Exercise prompt >>
Exactly the line with "Expand more room" and the lines that follow it, through the closing line of the entries, should be restated, with nothing left out or added.
_ _ _
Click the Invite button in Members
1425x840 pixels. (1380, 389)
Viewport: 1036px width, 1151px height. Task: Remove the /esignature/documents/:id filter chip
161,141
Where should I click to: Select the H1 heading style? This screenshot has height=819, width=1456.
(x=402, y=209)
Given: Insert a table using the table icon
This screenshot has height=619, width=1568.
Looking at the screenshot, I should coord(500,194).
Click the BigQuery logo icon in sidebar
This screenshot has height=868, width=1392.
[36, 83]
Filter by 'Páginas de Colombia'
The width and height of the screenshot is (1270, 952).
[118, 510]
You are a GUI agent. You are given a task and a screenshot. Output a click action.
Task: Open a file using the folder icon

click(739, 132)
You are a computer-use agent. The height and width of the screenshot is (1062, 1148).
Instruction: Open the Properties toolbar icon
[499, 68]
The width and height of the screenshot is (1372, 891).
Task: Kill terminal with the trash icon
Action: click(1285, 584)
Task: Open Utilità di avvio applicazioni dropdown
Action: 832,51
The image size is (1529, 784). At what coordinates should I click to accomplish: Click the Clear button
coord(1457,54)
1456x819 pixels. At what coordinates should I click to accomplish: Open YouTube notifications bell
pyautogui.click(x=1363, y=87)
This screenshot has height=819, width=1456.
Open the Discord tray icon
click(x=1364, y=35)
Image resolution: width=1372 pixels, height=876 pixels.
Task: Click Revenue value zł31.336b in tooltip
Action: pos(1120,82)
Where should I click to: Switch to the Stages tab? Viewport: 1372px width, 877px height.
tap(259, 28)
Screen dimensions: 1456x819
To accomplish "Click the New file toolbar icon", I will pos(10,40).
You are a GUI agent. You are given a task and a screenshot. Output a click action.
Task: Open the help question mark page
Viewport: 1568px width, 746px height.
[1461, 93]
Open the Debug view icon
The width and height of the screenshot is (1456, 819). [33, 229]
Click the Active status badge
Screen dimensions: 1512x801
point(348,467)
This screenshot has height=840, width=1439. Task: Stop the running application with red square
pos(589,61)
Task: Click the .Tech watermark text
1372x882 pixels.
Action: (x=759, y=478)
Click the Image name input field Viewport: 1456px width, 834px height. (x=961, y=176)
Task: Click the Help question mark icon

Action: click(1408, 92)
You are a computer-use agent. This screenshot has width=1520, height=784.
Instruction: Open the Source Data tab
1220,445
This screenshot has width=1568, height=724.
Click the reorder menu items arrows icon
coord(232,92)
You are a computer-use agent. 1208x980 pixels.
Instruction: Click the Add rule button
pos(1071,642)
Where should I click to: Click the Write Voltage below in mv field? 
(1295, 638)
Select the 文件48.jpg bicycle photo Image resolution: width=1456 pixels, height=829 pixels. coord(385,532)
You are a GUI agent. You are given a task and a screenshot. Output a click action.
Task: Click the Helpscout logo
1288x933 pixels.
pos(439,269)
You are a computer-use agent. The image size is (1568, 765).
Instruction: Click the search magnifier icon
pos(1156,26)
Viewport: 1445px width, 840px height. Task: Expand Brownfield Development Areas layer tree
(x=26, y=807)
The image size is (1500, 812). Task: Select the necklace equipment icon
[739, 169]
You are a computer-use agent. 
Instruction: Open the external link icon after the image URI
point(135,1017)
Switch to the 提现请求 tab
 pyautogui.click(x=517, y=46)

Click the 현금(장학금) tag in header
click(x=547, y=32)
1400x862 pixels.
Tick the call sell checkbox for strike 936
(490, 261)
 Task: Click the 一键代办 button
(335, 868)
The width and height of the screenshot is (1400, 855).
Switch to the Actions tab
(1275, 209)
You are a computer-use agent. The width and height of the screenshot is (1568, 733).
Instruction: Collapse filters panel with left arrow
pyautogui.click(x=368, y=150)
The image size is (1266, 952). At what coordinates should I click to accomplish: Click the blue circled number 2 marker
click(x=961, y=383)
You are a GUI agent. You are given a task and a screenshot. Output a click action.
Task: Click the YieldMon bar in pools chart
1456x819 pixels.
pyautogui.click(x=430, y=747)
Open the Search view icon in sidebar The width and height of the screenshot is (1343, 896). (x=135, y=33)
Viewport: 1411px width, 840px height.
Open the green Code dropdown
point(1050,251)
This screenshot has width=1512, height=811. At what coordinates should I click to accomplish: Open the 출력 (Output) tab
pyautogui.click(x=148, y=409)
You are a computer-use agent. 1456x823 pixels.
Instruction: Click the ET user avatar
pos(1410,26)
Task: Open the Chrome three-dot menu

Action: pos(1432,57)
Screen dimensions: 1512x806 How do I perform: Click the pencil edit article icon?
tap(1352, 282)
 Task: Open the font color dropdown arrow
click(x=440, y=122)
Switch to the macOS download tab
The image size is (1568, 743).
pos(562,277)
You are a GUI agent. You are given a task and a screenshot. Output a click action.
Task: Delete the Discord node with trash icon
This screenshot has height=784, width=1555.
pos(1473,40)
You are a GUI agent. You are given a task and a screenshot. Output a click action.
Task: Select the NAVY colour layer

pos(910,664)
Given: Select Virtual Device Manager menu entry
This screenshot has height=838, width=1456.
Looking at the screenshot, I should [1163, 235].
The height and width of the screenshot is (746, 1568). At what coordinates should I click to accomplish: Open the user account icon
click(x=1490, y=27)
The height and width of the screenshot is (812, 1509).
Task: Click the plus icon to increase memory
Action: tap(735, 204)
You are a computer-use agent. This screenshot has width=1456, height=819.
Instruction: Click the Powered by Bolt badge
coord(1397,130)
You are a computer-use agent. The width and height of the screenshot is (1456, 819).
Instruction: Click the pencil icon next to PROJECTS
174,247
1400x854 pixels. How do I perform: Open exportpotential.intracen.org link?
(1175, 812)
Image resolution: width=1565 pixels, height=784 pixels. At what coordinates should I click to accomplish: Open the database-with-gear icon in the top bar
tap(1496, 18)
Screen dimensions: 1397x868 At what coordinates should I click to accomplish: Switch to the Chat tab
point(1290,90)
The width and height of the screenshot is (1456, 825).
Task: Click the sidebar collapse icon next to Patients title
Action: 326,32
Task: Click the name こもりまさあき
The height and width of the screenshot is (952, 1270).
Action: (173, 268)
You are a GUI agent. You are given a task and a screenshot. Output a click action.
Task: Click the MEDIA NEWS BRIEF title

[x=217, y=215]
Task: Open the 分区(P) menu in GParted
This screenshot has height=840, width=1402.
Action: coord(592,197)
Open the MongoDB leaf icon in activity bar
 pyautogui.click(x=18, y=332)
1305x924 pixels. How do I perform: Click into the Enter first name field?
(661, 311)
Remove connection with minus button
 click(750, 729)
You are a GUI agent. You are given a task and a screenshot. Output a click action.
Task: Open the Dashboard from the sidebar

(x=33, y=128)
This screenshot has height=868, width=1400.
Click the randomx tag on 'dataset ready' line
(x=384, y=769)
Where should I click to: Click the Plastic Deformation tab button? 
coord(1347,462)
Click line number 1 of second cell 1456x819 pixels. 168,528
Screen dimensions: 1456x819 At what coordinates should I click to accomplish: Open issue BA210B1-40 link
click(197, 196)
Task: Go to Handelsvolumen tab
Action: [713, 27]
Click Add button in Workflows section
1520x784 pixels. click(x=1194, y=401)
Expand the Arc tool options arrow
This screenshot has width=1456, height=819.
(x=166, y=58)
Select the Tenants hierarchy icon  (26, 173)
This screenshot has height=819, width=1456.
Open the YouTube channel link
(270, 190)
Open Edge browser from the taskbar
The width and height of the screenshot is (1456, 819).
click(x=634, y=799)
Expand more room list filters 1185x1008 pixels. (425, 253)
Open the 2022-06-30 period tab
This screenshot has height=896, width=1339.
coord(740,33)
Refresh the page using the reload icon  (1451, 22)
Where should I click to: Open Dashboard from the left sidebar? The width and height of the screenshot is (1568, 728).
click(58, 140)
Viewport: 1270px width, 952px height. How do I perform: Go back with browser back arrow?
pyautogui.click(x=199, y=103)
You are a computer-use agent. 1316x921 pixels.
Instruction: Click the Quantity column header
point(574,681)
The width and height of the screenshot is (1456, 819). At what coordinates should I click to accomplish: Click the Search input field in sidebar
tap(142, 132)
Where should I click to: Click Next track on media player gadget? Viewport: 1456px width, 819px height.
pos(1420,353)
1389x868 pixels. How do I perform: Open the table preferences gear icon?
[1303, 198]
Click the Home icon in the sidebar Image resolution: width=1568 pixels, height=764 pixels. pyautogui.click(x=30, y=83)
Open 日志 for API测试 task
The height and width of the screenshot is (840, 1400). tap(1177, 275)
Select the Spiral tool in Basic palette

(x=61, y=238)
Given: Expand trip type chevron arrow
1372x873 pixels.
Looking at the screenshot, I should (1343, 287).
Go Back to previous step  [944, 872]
_ _ _
Response area >>
Expand more room list filters 1185x1008 pixels. (425, 253)
Open the 2022-06-30 period tab
This screenshot has height=896, width=1339.
coord(740,33)
Refresh the page using the reload icon  (1451, 22)
Where should I click to: Open Dashboard from the left sidebar? The width and height of the screenshot is (1568, 728).
click(58, 140)
Viewport: 1270px width, 952px height. How do I perform: Go back with browser back arrow?
pyautogui.click(x=199, y=103)
You are a computer-use agent. 1316x921 pixels.
Instruction: Click the Quantity column header
point(574,681)
The width and height of the screenshot is (1456, 819). At what coordinates should I click to accomplish: Click the Search input field in sidebar
tap(142, 132)
Where should I click to: Click Next track on media player gadget? Viewport: 1456px width, 819px height.
pos(1420,353)
1389x868 pixels. How do I perform: Open the table preferences gear icon?
[1303, 198]
Click the Home icon in the sidebar Image resolution: width=1568 pixels, height=764 pixels. pyautogui.click(x=30, y=83)
Open 日志 for API测试 task
The height and width of the screenshot is (840, 1400). tap(1177, 275)
Select the Spiral tool in Basic palette

(x=61, y=238)
Given: Expand trip type chevron arrow
1372x873 pixels.
Looking at the screenshot, I should (1343, 287).
Go Back to previous step  [944, 872]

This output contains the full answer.